* Exercise details *
Put every line of the records into a JSON list of strings, one string per line and skipping blank lines, starting at the line containing "on MEP card" and running through the last line of the records.

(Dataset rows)
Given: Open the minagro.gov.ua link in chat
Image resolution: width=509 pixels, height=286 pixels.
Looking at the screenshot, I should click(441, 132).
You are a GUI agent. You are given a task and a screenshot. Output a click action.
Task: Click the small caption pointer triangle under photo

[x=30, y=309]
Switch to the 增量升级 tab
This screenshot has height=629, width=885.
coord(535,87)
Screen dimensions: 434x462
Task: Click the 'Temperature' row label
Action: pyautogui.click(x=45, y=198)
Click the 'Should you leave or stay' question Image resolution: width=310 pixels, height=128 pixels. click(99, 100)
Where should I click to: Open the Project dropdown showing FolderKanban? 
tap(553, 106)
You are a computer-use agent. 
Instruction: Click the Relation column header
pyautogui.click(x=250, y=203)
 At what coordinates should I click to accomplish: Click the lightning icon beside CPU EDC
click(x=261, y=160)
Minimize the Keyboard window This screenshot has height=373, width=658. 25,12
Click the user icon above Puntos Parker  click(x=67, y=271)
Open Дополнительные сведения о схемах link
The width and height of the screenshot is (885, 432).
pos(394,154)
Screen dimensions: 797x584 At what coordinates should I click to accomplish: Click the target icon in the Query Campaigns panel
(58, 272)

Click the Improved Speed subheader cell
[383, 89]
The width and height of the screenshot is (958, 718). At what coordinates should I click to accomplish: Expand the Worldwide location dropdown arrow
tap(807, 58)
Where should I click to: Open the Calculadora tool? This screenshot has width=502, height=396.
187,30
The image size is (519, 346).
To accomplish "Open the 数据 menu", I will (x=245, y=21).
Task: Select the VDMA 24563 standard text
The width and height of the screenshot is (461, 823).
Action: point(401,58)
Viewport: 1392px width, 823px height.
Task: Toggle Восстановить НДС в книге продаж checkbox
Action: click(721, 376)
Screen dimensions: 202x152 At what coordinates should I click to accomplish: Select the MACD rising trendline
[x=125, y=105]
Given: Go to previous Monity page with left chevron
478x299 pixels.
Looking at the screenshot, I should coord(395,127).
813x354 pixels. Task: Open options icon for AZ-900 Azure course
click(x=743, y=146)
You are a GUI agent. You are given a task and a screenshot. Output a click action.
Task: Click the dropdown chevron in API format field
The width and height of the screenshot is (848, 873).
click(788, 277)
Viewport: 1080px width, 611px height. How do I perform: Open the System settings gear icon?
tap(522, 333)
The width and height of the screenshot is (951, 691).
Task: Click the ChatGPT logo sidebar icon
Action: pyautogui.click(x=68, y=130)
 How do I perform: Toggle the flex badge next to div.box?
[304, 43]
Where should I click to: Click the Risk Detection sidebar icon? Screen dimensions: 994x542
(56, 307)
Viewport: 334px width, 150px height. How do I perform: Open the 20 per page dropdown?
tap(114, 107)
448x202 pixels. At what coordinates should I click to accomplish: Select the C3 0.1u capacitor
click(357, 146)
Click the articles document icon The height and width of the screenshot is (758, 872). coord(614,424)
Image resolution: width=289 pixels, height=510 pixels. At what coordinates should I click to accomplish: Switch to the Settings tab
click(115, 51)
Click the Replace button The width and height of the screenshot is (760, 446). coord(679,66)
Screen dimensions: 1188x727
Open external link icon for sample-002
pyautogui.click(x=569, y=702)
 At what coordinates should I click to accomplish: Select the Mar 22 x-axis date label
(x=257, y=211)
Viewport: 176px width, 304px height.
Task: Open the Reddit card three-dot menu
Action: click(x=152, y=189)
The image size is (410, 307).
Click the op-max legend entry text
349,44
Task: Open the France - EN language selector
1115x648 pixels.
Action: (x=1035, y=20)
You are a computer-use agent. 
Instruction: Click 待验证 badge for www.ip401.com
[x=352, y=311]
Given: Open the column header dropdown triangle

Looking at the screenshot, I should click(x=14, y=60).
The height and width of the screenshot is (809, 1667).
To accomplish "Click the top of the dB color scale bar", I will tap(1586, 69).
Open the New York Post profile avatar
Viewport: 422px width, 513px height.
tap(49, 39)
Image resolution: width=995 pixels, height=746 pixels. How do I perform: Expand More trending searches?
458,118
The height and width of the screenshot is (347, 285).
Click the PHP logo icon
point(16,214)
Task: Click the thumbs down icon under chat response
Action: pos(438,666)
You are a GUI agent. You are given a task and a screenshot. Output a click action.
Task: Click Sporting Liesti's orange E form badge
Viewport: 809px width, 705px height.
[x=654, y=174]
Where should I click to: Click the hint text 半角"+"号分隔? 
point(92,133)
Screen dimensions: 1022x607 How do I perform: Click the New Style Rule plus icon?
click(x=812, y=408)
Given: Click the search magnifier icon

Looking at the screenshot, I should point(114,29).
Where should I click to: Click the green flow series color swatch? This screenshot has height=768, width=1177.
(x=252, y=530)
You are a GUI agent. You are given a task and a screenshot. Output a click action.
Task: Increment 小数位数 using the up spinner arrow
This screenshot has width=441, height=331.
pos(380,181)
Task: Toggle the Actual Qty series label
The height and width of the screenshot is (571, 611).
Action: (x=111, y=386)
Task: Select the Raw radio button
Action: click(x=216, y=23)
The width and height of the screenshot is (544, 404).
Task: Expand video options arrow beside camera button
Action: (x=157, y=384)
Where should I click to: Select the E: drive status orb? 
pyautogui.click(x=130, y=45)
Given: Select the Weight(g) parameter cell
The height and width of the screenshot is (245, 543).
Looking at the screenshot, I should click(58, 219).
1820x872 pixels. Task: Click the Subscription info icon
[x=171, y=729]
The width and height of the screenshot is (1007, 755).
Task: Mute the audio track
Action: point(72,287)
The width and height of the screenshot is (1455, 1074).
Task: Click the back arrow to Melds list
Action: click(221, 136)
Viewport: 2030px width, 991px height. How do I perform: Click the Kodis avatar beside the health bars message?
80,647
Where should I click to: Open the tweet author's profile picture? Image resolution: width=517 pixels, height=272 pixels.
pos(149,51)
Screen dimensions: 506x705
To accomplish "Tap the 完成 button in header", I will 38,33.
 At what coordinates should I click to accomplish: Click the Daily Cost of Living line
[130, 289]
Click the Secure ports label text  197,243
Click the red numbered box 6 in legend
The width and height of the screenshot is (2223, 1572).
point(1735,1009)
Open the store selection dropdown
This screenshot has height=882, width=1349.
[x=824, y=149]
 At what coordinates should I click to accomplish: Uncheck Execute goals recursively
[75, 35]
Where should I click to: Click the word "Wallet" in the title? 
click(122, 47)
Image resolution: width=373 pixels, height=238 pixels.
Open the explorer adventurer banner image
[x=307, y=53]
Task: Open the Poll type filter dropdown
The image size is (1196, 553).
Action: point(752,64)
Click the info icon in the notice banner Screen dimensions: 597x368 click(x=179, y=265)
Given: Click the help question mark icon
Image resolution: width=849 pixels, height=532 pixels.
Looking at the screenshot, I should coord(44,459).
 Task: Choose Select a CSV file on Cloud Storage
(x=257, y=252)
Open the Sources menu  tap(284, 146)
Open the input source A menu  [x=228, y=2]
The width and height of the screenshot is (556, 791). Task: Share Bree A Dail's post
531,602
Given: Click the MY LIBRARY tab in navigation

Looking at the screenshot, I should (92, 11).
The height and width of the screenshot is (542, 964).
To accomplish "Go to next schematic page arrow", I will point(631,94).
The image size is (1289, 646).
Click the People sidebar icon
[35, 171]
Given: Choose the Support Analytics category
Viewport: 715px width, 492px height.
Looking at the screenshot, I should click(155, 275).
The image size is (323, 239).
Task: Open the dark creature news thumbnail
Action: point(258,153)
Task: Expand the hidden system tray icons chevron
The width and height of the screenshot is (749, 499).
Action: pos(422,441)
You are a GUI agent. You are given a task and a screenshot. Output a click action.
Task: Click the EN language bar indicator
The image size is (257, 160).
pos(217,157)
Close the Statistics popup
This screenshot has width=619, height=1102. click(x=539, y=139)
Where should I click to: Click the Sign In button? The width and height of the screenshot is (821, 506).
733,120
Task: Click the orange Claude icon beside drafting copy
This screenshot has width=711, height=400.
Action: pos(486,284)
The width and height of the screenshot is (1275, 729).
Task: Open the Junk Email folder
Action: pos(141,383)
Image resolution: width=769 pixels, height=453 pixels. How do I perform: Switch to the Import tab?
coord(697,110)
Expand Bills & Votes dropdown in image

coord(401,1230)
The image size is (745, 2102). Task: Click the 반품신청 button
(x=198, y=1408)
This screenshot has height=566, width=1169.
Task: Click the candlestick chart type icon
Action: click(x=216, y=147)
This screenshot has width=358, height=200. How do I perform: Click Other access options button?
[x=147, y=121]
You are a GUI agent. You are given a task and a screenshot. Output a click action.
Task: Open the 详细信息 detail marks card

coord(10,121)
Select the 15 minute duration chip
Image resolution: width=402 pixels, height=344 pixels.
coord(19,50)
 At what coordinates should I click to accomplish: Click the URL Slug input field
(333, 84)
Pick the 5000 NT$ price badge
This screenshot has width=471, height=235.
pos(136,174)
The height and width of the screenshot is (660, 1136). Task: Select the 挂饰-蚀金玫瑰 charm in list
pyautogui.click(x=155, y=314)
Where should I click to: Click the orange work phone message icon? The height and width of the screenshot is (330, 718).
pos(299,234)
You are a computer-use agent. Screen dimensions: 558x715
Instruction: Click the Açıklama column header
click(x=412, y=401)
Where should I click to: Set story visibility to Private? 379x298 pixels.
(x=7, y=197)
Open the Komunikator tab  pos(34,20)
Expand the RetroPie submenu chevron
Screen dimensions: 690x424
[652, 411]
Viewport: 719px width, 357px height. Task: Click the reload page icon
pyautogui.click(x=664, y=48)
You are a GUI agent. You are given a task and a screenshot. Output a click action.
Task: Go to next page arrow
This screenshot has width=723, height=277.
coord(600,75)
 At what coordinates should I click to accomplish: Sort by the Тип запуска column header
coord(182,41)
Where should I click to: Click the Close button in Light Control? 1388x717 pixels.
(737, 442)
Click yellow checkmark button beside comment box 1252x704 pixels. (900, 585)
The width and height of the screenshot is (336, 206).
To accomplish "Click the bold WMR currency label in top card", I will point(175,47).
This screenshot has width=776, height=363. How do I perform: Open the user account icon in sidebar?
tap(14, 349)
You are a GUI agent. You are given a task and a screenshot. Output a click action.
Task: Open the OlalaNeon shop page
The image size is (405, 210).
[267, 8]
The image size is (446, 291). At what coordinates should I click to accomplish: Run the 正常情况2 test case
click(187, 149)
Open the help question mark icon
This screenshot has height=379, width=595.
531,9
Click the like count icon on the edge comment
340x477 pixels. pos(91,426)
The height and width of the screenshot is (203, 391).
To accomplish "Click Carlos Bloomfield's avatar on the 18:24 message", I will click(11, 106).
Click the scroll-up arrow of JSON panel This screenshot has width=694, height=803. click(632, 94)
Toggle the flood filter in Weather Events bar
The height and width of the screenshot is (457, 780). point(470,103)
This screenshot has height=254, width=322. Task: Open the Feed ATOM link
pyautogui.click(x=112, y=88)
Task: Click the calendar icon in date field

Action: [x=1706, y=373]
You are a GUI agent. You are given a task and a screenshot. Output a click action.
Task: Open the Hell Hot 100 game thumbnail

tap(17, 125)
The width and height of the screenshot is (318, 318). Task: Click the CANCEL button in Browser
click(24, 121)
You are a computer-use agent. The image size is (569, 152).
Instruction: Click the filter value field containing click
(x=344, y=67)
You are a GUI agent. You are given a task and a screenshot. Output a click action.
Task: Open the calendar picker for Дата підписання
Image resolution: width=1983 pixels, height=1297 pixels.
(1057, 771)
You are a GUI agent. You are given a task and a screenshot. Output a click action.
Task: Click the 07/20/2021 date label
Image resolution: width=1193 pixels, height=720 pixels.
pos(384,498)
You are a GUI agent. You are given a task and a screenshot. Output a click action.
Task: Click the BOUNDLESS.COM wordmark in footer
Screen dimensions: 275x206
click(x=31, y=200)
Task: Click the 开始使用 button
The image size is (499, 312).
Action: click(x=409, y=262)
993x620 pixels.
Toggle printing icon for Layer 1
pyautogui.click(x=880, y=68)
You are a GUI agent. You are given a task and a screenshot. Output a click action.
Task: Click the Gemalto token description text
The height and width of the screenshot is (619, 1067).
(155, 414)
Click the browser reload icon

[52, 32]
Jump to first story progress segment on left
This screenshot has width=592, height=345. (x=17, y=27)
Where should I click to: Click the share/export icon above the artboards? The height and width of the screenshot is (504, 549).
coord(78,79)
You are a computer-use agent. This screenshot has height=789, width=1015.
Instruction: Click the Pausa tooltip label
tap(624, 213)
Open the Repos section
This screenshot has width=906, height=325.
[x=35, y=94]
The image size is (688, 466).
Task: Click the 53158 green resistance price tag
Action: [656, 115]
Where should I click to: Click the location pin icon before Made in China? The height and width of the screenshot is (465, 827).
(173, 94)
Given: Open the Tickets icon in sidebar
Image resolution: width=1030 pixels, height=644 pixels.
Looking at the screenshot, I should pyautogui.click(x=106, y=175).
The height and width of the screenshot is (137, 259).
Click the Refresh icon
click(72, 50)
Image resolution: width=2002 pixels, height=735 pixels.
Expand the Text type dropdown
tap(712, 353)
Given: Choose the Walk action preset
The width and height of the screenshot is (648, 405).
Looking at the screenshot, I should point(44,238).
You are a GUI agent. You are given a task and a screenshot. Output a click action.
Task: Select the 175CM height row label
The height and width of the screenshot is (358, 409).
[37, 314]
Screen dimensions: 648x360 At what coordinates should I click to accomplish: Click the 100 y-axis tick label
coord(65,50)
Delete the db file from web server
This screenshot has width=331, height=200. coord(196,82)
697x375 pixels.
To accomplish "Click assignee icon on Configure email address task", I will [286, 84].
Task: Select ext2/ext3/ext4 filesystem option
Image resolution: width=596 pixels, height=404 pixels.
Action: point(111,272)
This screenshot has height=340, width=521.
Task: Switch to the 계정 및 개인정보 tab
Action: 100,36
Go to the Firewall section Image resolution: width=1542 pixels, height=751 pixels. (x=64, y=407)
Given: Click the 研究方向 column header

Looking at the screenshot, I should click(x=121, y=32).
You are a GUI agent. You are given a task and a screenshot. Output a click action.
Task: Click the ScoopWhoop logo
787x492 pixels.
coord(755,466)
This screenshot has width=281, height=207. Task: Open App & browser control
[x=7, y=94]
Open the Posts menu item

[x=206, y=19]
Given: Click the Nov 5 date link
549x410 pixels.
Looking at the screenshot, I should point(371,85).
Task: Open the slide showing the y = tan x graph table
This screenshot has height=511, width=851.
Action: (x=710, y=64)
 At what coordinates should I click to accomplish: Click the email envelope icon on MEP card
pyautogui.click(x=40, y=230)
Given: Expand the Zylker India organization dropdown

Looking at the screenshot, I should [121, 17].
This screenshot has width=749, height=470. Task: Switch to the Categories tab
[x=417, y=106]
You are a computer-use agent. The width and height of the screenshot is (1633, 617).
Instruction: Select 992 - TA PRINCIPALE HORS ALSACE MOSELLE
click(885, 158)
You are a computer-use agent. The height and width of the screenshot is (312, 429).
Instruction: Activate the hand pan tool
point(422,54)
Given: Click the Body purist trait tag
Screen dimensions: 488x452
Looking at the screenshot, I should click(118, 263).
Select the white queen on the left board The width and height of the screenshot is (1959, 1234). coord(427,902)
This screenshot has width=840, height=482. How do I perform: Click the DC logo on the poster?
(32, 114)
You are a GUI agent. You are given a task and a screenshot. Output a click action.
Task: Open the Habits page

* Task output *
[
  " At what coordinates should I click to accomplish: Click the email envelope icon on MEP card",
  "pyautogui.click(x=40, y=230)",
  "Given: Expand the Zylker India organization dropdown",
  "Looking at the screenshot, I should [121, 17].",
  "This screenshot has width=749, height=470. Task: Switch to the Categories tab",
  "[x=417, y=106]",
  "You are a computer-use agent. The width and height of the screenshot is (1633, 617).",
  "Instruction: Select 992 - TA PRINCIPALE HORS ALSACE MOSELLE",
  "click(885, 158)",
  "You are a computer-use agent. The height and width of the screenshot is (312, 429).",
  "Instruction: Activate the hand pan tool",
  "point(422,54)",
  "Given: Click the Body purist trait tag",
  "Screen dimensions: 488x452",
  "Looking at the screenshot, I should click(118, 263).",
  "Select the white queen on the left board The width and height of the screenshot is (1959, 1234). coord(427,902)",
  "This screenshot has width=840, height=482. How do I perform: Click the DC logo on the poster?",
  "(32, 114)",
  "You are a GUI agent. You are given a task and a screenshot. Output a click action.",
  "Task: Open the Habits page"
]